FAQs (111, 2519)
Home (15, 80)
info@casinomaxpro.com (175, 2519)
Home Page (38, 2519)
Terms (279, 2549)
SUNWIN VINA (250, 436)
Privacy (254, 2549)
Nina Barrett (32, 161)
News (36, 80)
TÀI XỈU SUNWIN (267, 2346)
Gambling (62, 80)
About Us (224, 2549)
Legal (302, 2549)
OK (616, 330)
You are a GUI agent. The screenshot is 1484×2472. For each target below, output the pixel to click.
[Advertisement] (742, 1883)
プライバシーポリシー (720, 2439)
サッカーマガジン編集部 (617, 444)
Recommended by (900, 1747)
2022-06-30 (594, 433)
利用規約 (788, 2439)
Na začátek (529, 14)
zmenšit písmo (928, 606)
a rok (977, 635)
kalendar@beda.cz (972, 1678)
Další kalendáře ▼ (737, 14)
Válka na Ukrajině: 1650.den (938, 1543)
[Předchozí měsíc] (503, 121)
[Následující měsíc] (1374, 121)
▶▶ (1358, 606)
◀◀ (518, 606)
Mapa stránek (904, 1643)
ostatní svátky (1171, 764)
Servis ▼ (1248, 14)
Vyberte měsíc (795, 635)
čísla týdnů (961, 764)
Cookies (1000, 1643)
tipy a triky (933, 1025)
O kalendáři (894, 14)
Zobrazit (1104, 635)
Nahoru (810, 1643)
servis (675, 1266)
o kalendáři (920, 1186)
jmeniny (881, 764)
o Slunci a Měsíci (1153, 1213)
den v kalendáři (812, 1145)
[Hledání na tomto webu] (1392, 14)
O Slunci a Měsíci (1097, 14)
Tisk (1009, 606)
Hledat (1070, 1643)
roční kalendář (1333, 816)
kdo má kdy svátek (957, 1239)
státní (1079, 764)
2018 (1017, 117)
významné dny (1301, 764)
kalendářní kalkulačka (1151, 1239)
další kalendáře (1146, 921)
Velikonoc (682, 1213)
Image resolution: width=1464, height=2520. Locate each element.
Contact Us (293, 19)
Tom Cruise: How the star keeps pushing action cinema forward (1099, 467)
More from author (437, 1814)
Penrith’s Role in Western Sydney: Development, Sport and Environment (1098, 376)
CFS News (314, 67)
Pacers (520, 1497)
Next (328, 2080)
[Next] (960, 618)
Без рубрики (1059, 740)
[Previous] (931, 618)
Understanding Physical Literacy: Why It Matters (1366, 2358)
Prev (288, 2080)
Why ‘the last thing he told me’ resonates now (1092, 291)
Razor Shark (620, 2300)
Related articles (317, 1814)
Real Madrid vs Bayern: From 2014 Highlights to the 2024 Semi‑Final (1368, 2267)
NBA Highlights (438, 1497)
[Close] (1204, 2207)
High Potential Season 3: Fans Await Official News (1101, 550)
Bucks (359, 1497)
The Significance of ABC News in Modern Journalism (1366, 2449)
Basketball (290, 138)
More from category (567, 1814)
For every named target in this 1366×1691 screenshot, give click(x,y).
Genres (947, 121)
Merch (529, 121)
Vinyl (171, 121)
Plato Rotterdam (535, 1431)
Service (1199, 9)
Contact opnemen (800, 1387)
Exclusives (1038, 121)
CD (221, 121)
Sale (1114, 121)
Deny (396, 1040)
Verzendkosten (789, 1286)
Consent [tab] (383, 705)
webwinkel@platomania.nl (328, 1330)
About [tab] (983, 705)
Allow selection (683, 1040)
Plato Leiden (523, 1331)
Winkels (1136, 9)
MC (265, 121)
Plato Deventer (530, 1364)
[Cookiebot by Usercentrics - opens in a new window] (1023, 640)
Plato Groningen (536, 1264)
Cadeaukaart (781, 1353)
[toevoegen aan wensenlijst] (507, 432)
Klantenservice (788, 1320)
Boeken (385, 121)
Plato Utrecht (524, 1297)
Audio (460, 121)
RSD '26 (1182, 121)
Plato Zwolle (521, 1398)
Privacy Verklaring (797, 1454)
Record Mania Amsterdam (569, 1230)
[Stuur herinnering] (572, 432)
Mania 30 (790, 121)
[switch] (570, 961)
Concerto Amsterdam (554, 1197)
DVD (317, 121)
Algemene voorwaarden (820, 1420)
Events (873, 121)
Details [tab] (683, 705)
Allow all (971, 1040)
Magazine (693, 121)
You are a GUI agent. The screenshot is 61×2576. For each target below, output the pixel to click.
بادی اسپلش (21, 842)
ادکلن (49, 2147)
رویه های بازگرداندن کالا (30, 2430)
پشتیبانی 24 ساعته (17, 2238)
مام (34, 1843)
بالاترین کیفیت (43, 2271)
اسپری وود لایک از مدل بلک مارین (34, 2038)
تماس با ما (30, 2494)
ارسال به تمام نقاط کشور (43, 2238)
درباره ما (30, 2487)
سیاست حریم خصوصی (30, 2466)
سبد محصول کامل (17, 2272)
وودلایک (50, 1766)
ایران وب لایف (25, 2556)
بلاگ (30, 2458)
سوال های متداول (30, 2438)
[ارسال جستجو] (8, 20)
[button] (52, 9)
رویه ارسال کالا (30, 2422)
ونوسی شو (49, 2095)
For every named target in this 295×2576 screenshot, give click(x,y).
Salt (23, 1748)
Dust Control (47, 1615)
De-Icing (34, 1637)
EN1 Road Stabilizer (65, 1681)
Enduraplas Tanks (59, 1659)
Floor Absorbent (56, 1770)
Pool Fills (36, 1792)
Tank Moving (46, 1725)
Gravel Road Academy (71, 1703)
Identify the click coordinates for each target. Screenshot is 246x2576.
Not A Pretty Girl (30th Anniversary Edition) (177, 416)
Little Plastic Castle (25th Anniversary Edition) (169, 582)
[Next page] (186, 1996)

——

Some lines in the data above may hold the word "Road". Say how many, with no other words.

**Output**
2